Menuju makam pahlawan nasional tersebut membutuhkan perjuang ekstra. Selain Buket Pineung Rhuek, tantangan lainnya juga menanti  di Gunung Alue Capli, Gunong Angkop, Bukit Cinta dan Gunong Tutue Peut sebelum mencapai Gunong Lipeh.

Informasi yang ditelusuri ATJEHPOST diketahui jarak makam istri Pang Nanggroe ini sekitar 32 kilometer dari pusat kota. Bahkan Dinas Kebudayaan dan Pariwisata Aceh Utara memasukkan makam Cut Nyak Meutia sebagai salah satu objek kategori wisata minat khusus.
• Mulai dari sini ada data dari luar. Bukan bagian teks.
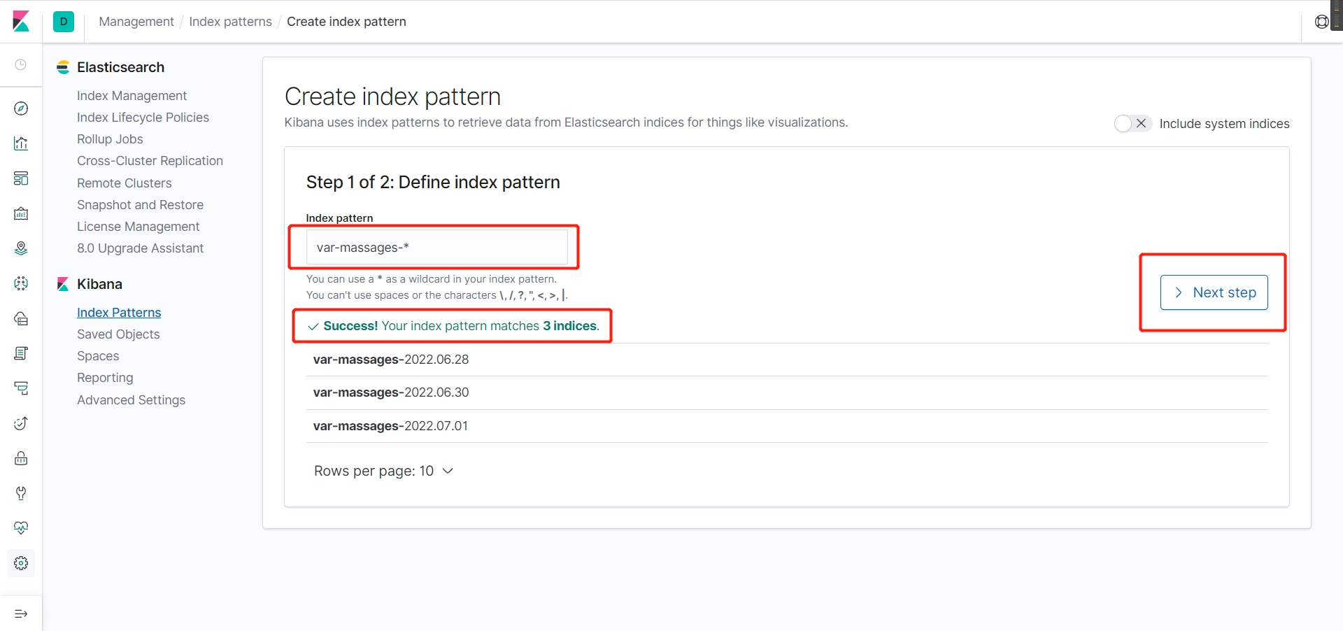Show recently viewed via the clock icon
Image resolution: width=1343 pixels, height=631 pixels.
(x=21, y=65)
Perjalanan menuju ke daerah tersebut terbilang sulit. Selain jauh, kondisi jalan juga rusak parah dan belum mendapat perhatian khusus dari pemerintah daerah. Hanya wisatawan yang memiliki jiwa petualangan mampu menuju lokasi peristirahatan terakhir ibu Putra Rajawali tersebut.


+++

MERUJUK catatan Zentgraaf dalam bukunya "The Atjehers", Cut Meutia merupakan putri Teuku Ben Daud yang lahir di tahun 1880. Tepat setelah tiga tahun pecah perang antara Kerajaan Aceh melawan Belanda. Dia merupakan keturunan Tok Bineh Blang, seorang bangsawan yang juga ulama dan mempunyai hubungan erat dengan Istana Darud Dunia.

Sebagai seorang perempuan, Cut Meutia setelah bercerai dengan Teuku Syamsyarif kemudian menikah dengan Teuku Cut Muhammad. Sebagai suami istri, pasangan ini hidup romantis terlebih di awal-awal pernikahannya yang dilukis Zentgraaf sebagai masa ‘bulan madu’.
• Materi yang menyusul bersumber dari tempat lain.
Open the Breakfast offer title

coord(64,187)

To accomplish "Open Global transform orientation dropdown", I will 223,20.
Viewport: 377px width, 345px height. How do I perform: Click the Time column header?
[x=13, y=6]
Bulan madu Cut Meutia bersama suami keduanya dimeriahkan genderang perang dan dentuman meriam yang memuntahkan peluru. Bersama suaminya, Cut Meutia berperang di berbagai medan di kawasan Aceh Utara. Ada dua tahapan perang yang dialami Cut Meutia, yaitu perang frontal dan perang gerilya di hutan-hutan Pasai.
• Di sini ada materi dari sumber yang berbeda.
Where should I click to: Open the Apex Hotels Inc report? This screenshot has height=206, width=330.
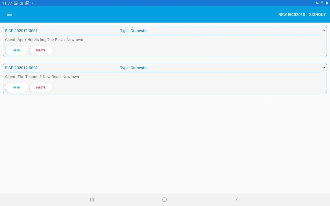click(17, 50)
“…Dengan gelora berahi seorang wanita yang hangat dan penuh gairah, ia melangkah ke atas ranjang peraduan pengantin, kehangatan dan kegairahan yang lebih berkobar dibandingkan dengan wanita-wanita di mana pun. Dan dengan gelora nafsu seperti itu pulalah ia melangkah ke medan pertempuran untuk bertarung. Ia tidak merasa takut mendampingi suaminya dan mengiringi pasukan-pasukan melakukan pertempuran di mana-mana. Ia keluar-masuk hutan belantara dengan menelan serba aneka kesulitan, kepahitan dan penderitaan. Sementara itu, pasukan-pasukan marsose mengintainya ke mana ia pergi…” tulis Zentgraaf dalam bukunya The Atjehers, "melukis" sosok Cut Meutia.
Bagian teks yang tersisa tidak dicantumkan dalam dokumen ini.